A well-groomed lawn adds curb appeal to any home. Small, plastic, and hooked to your main water system, sprinklers are a modern invention that will keep your grass looking green. But many homeowners don't have the money to install them because they cost anywhere from $3,000 to $4,000 per ¼-acre lot. No matter how much land you own, this will add up to serious money very fast. The good news is DIY sprinklers cost much less, priced at about $1,500 per ¼-acre lot. When looking into sprinklers, investigate installing your own system. It will save you a lot of money. |
Permanent or Portable?
First off, check with your HOA and see if you can legally install a permanent water system in your yard. If for some reason they will not let you, portable and non-permanent systems are available that will do the job very well. For most people, permanent systems are the best option, and once installed require very little maintenance.
Make sure you know how much rain your area receives in any given calendar year. This is important to know before installing. If your area receives more rainfall, you can install fewer pipes and therefore save money. Less rainfall will require a deeper density of water coming from your system and will consequently cost more money to build because you will have to install more pipes. Many websites have irrigation formulas that will help you know exactly how much to buy.
Contact your local water distributer and get reports on water pressure, water meter size, service line size, and flow rate.
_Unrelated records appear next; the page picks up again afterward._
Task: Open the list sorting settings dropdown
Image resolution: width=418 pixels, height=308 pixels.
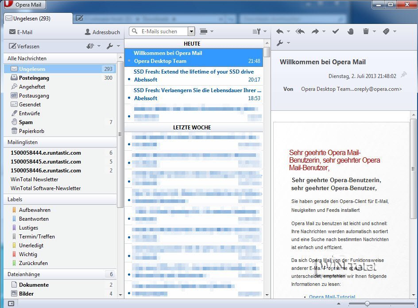Action: [259, 31]
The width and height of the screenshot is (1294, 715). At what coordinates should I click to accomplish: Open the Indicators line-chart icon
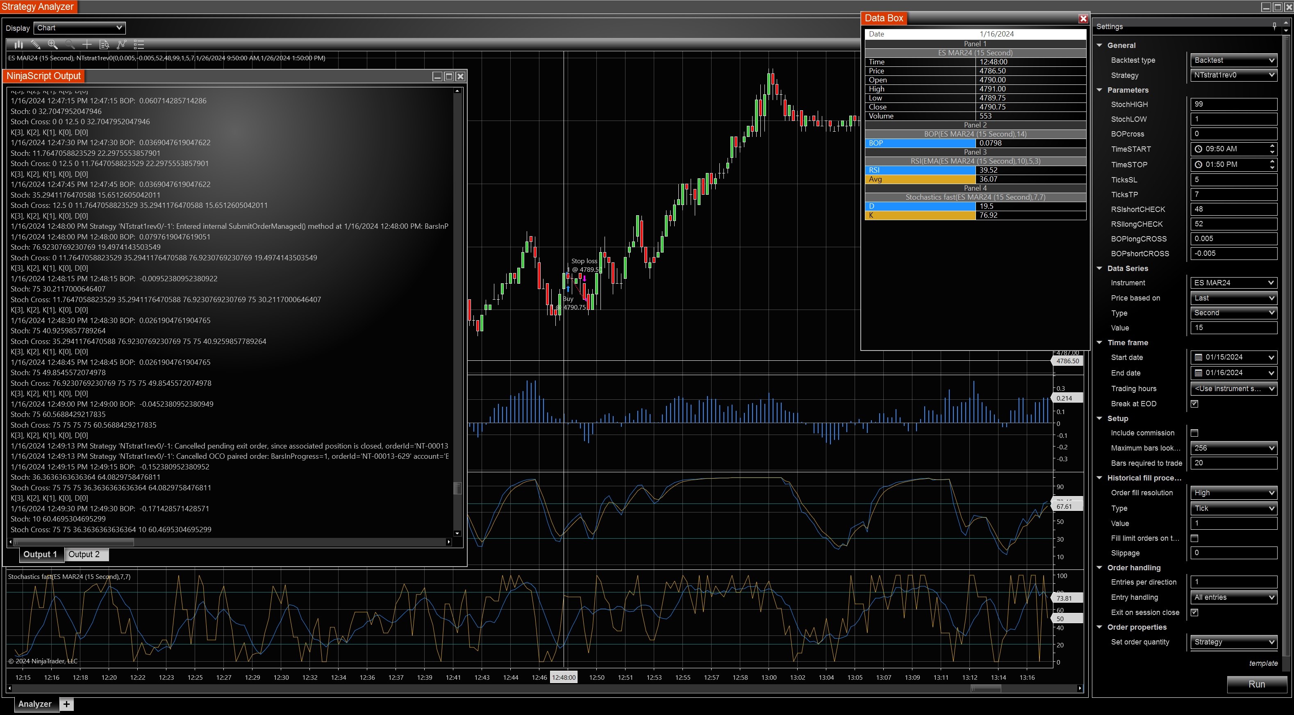(x=121, y=45)
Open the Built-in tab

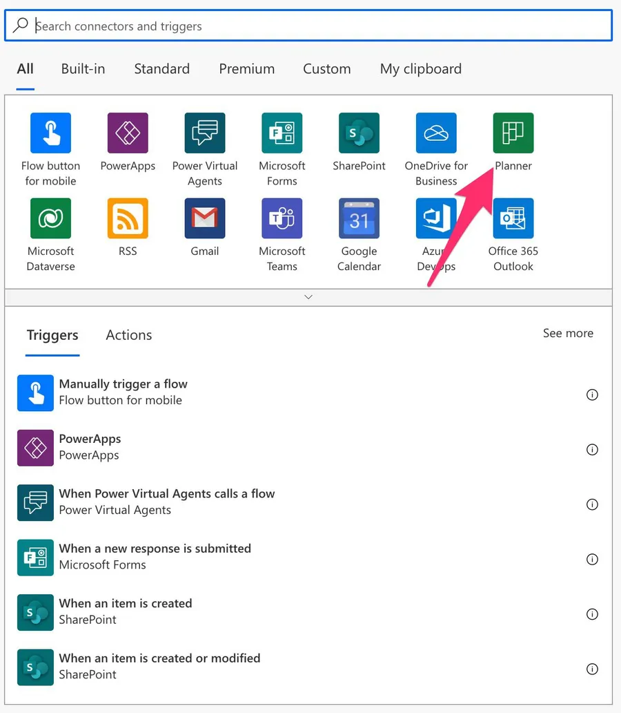click(x=83, y=69)
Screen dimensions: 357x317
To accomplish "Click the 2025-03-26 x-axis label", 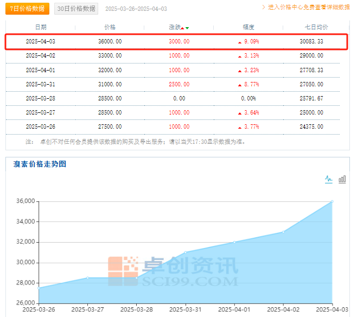I will click(39, 309).
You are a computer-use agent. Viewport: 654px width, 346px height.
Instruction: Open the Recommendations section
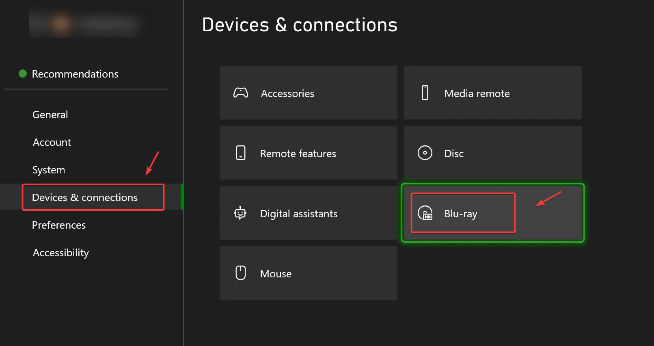[x=75, y=74]
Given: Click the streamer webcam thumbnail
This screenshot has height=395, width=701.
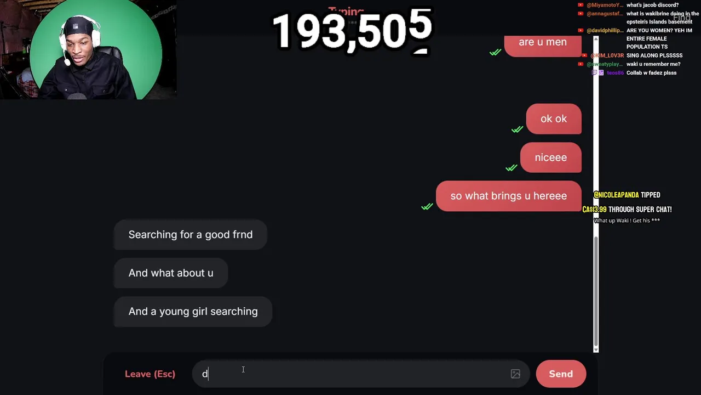Looking at the screenshot, I should 88,49.
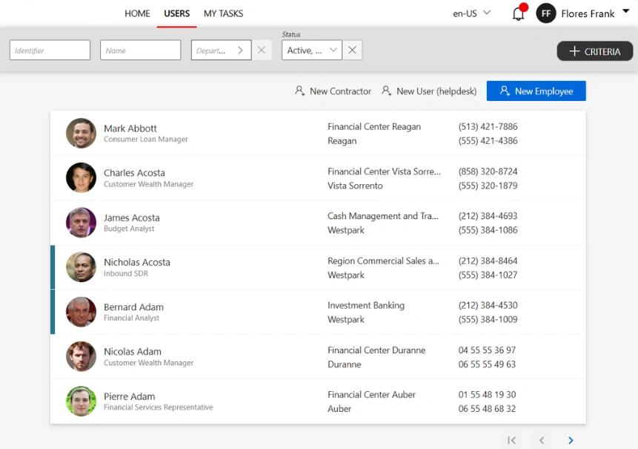Click the FF avatar circle
638x449 pixels.
[x=545, y=13]
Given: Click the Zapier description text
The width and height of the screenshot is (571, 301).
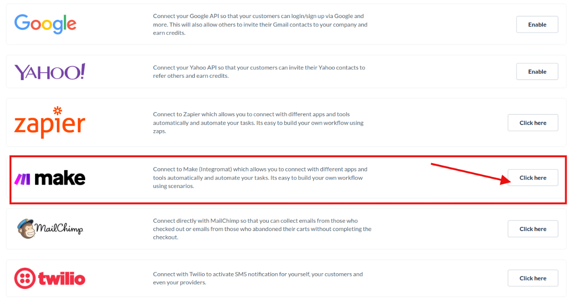Looking at the screenshot, I should [x=258, y=123].
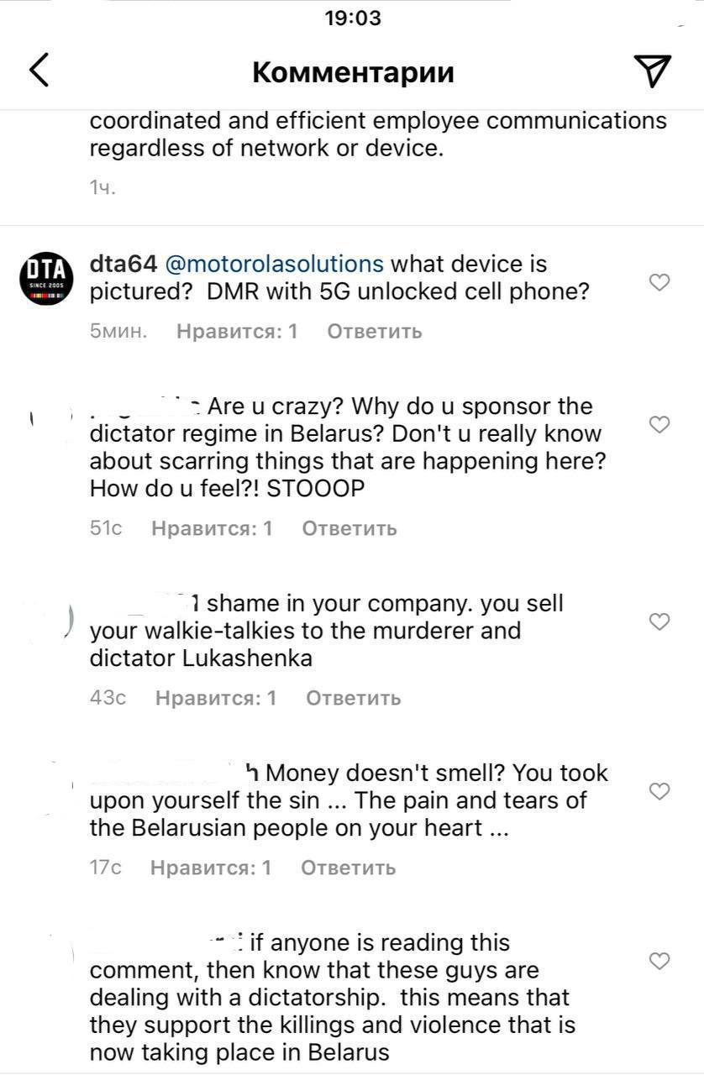Open the dta64 username profile
Image resolution: width=704 pixels, height=1075 pixels.
[x=123, y=264]
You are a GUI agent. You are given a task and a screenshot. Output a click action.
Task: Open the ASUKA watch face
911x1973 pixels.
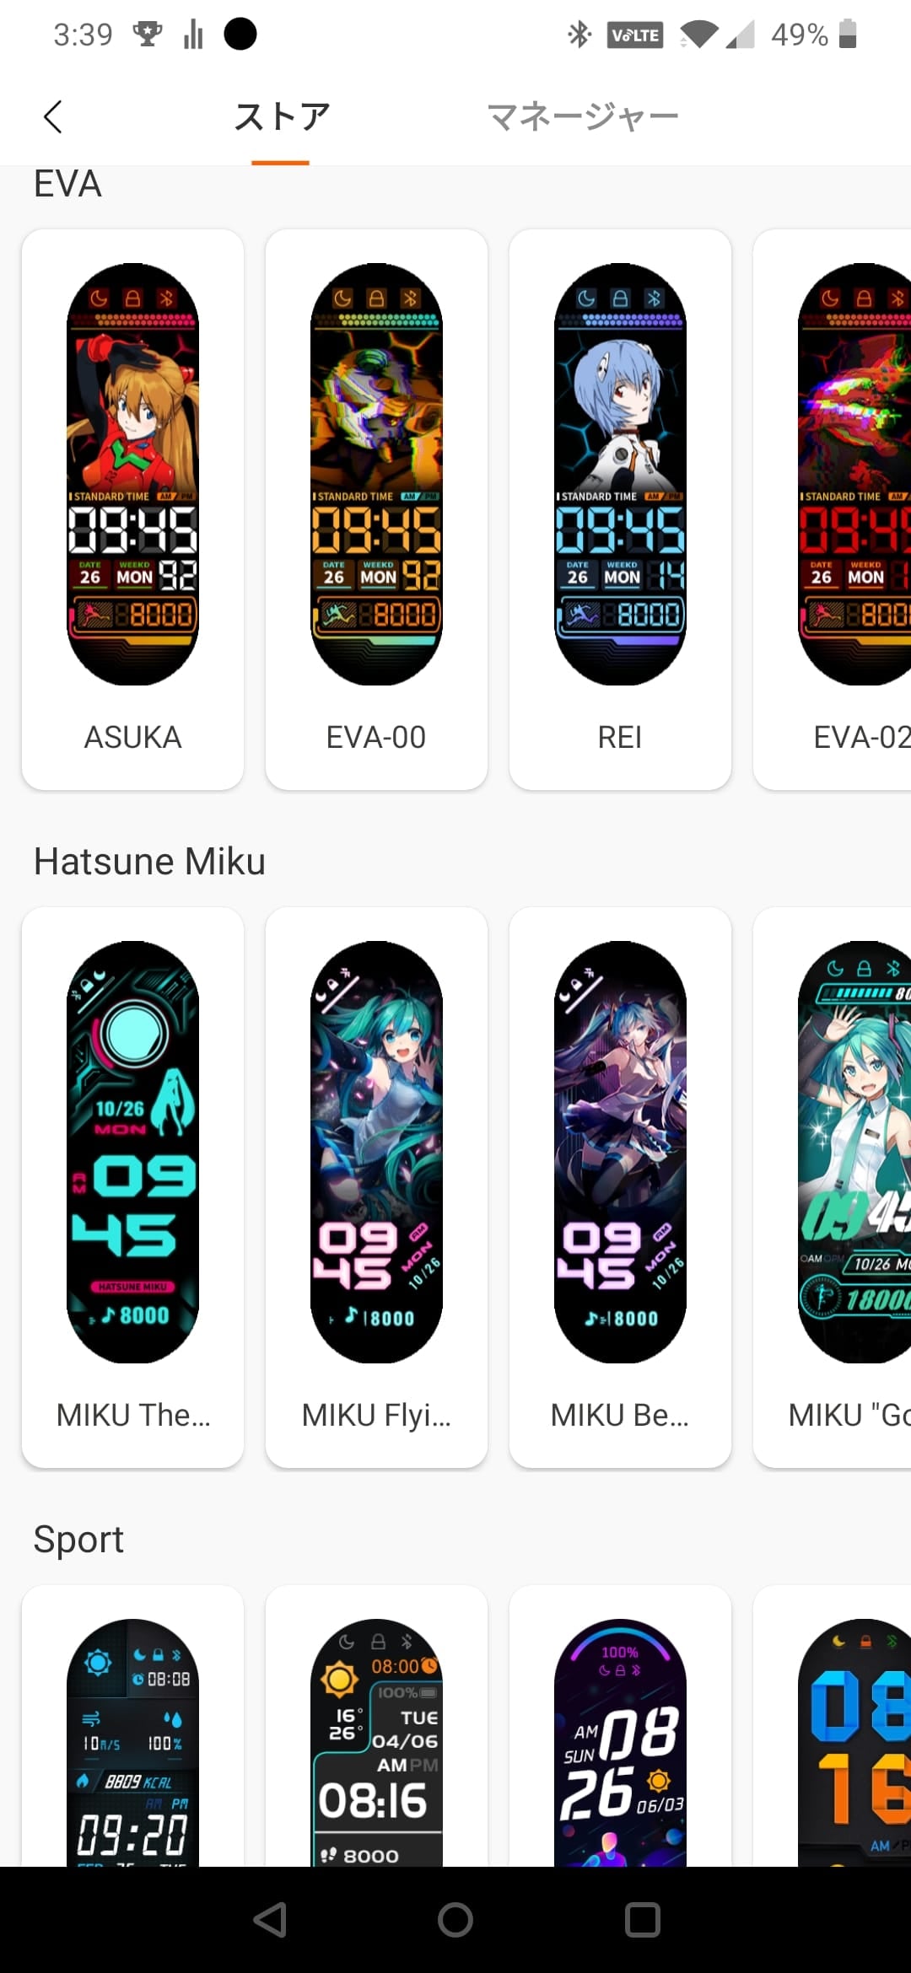(133, 509)
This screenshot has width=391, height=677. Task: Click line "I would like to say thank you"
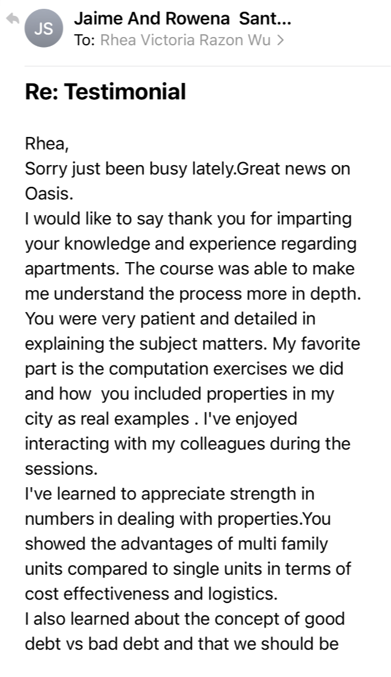tap(188, 219)
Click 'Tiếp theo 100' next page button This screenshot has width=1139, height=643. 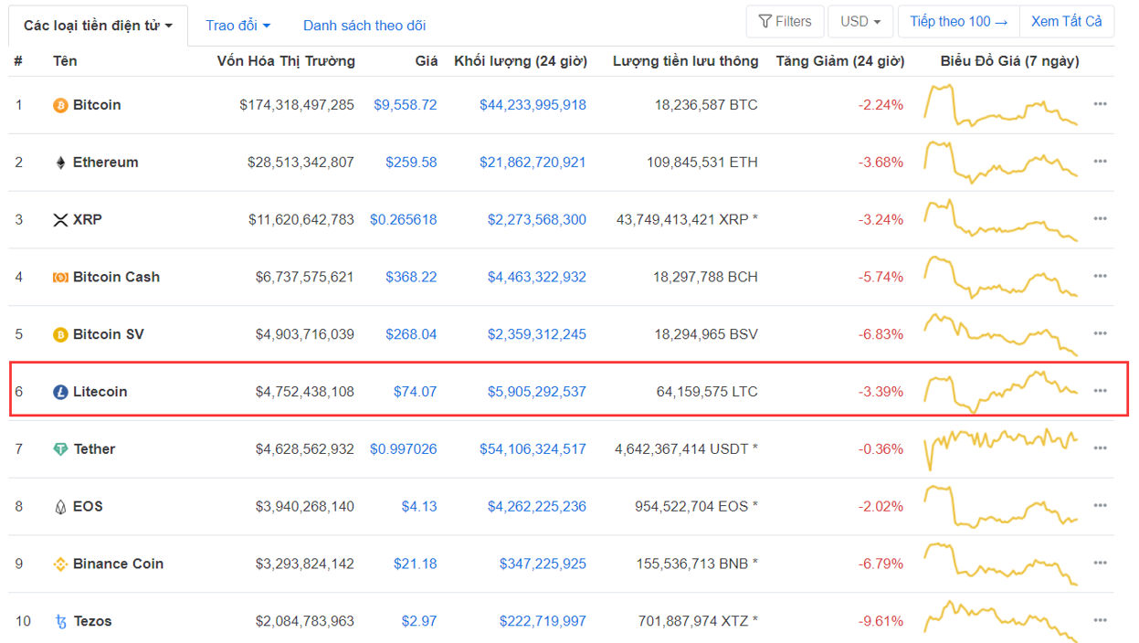(958, 21)
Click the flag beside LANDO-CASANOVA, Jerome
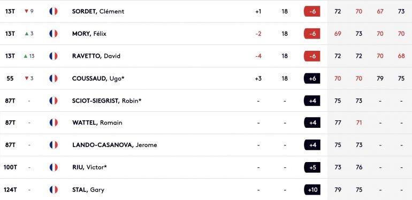The width and height of the screenshot is (412, 200). point(54,145)
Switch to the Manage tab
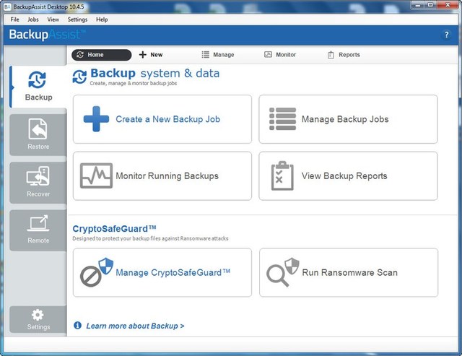 click(217, 55)
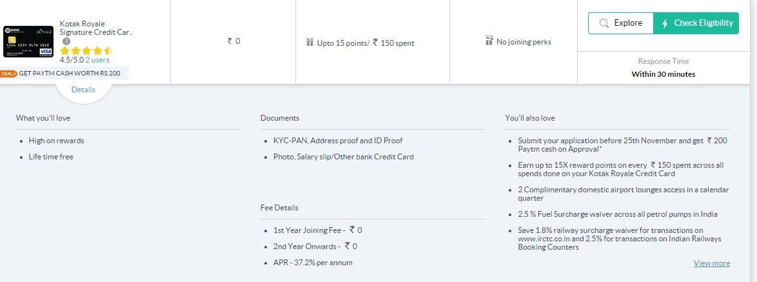Click the orange DEAL badge icon
Viewport: 757px width, 282px height.
tap(9, 74)
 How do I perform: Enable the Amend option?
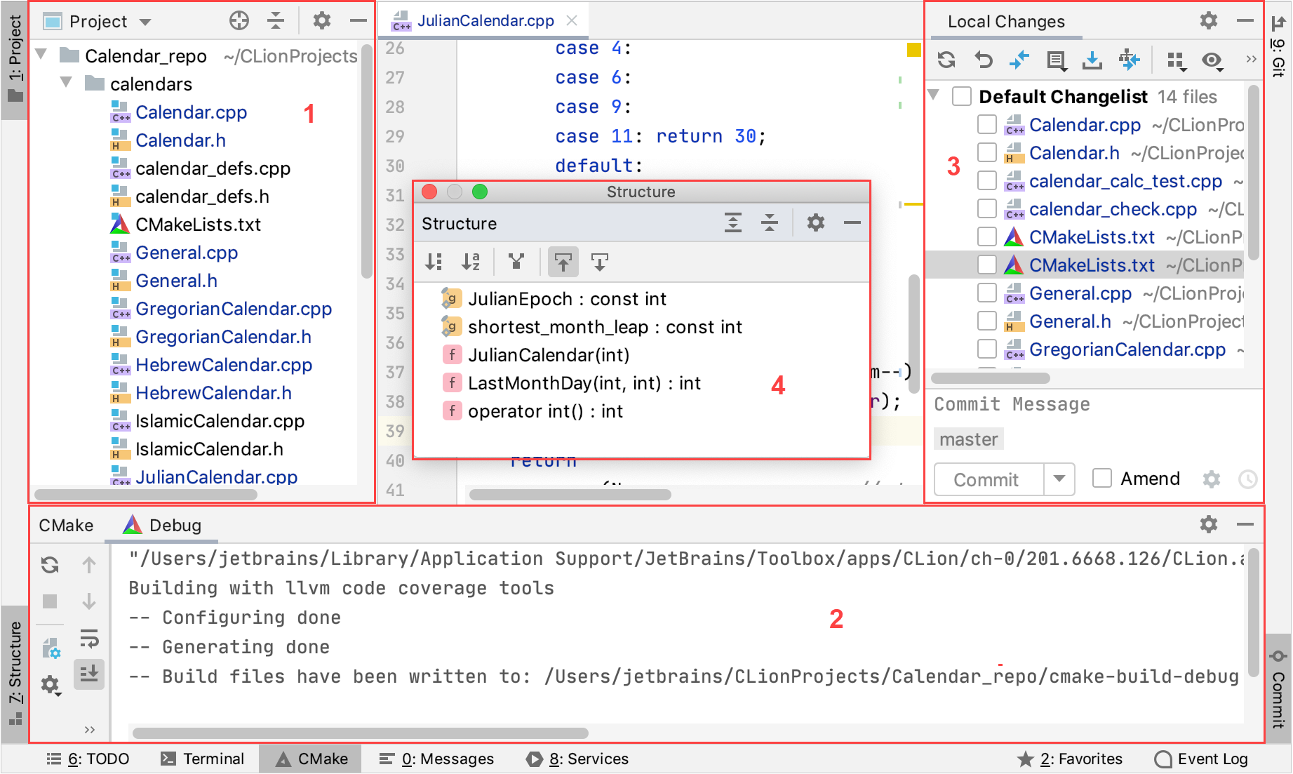coord(1101,478)
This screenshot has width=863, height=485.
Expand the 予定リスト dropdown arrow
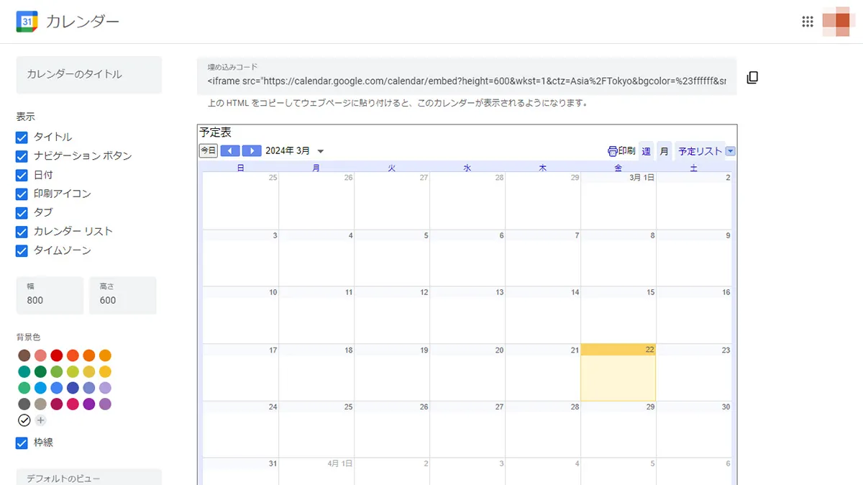coord(731,150)
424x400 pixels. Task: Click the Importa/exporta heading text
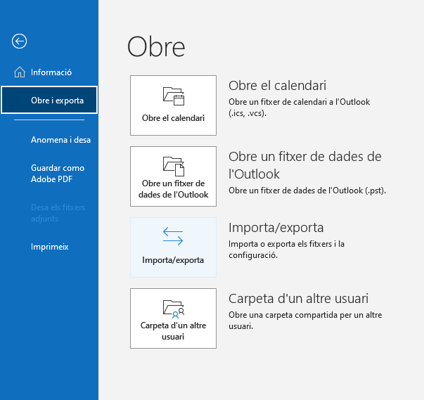pyautogui.click(x=276, y=228)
Once you have all this information, keep track of it because your local home improvement store will help you determine the right fittings when installing. Also, check your water company and ask them what the backflow requirements are for your area. Backflow will keep the ground water out of your everyday drinking water.
Create a small schematic of your backyard on your computer or by hand using pencil and paper. Write specific landmarks like rocks and trees that you will have to work around. Map where your water system will be connecting to the service line and where you will run the pipes in the ground. Once you have this mapped, contact your water and electric companies to make sure they don't have pipes or wires running through the same space. After you've done this preliminary work, go ahead and dig the system according to your diagram, install the pipes and connect the heads with PVC cement and Teflon tape. Cover up the exposed lines and turn on the system. You are ready to go.
Installing your own system is not hard but requires just a little bit of planning.